▶ **ABOUT THIS EXERCISE**
Your answer must consist solely of the lines from the one containing "Task: Click the language" through the last line of the records below, reproduced exactly, with all pictures omitted.

▶ **GIVEN DATA**
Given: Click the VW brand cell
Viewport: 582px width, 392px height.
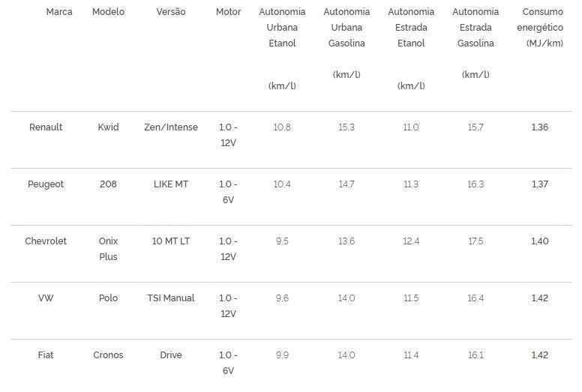Looking at the screenshot, I should [46, 298].
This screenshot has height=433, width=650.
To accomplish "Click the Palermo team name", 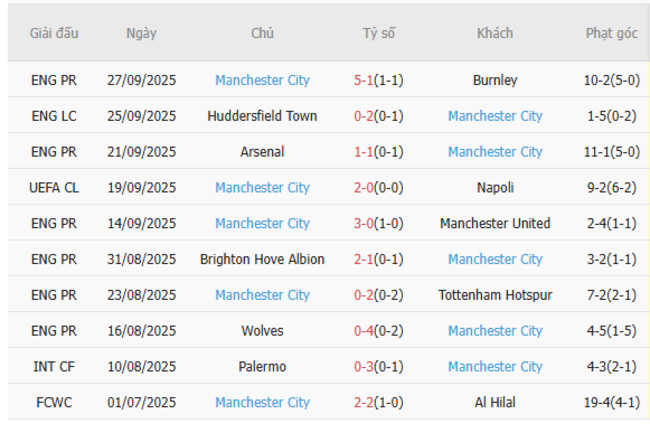I will point(262,367).
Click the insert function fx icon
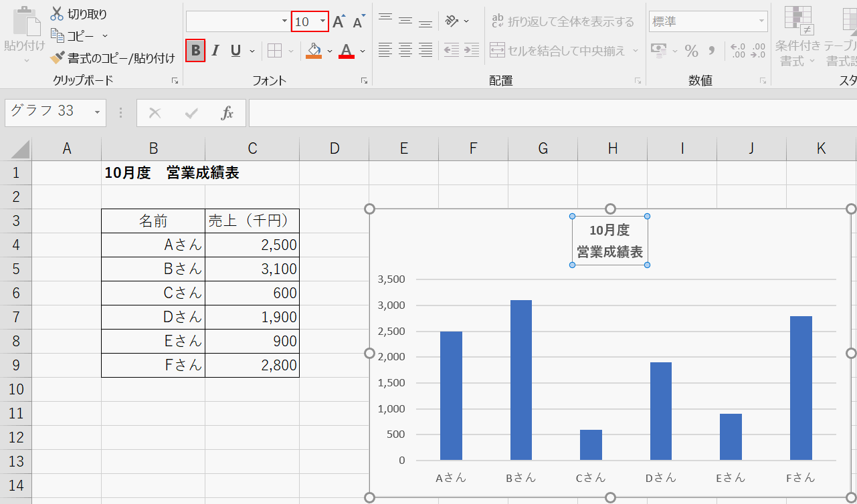 click(227, 113)
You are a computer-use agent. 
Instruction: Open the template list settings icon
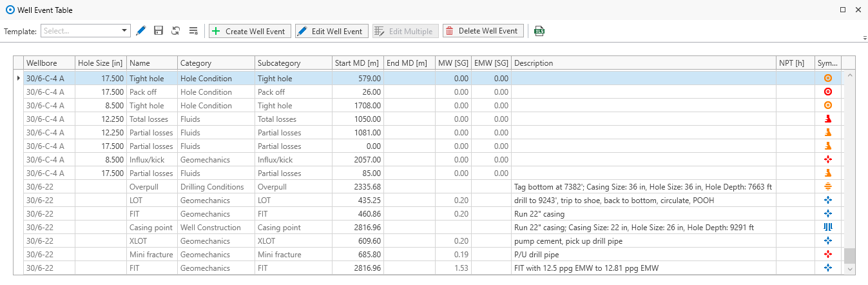tap(193, 31)
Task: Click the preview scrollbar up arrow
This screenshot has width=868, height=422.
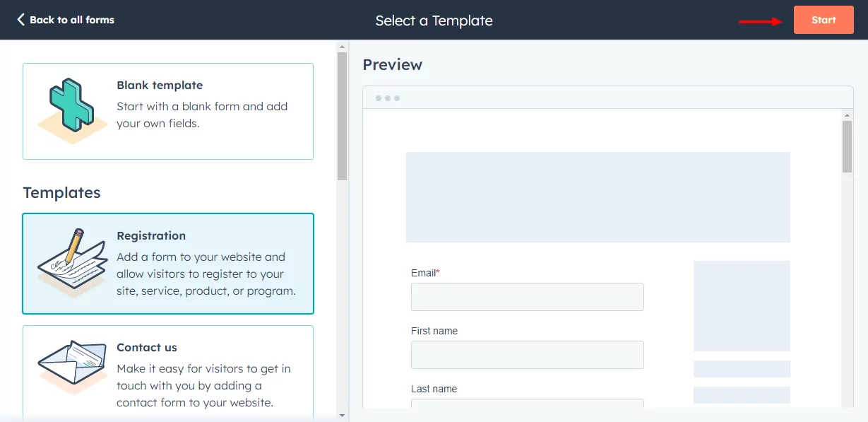Action: (848, 115)
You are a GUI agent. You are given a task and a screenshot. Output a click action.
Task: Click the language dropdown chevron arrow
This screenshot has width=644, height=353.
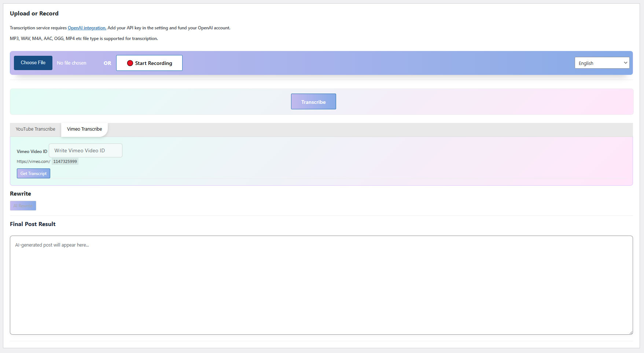click(625, 63)
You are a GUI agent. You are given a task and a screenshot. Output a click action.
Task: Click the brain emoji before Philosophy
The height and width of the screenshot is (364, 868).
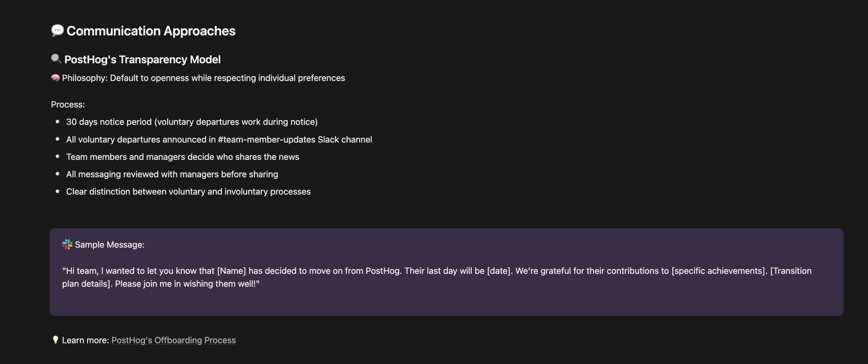click(55, 78)
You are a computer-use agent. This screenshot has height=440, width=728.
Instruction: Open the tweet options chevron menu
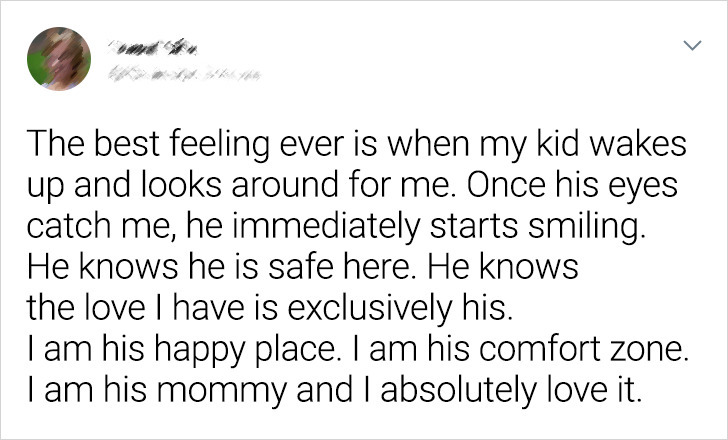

▶ **RESPONSE TO THE TASK**
Task: Click the language dropdown chevron arrow
This screenshot has width=644, height=353.
click(625, 63)
You are a GUI agent. You are given a task and a screenshot. Output a click action.
Task: Click the brain emoji before Philosophy
The height and width of the screenshot is (364, 868).
click(55, 78)
You are a computer-use agent. This screenshot has height=440, width=728.
Instruction: Open the tweet options chevron menu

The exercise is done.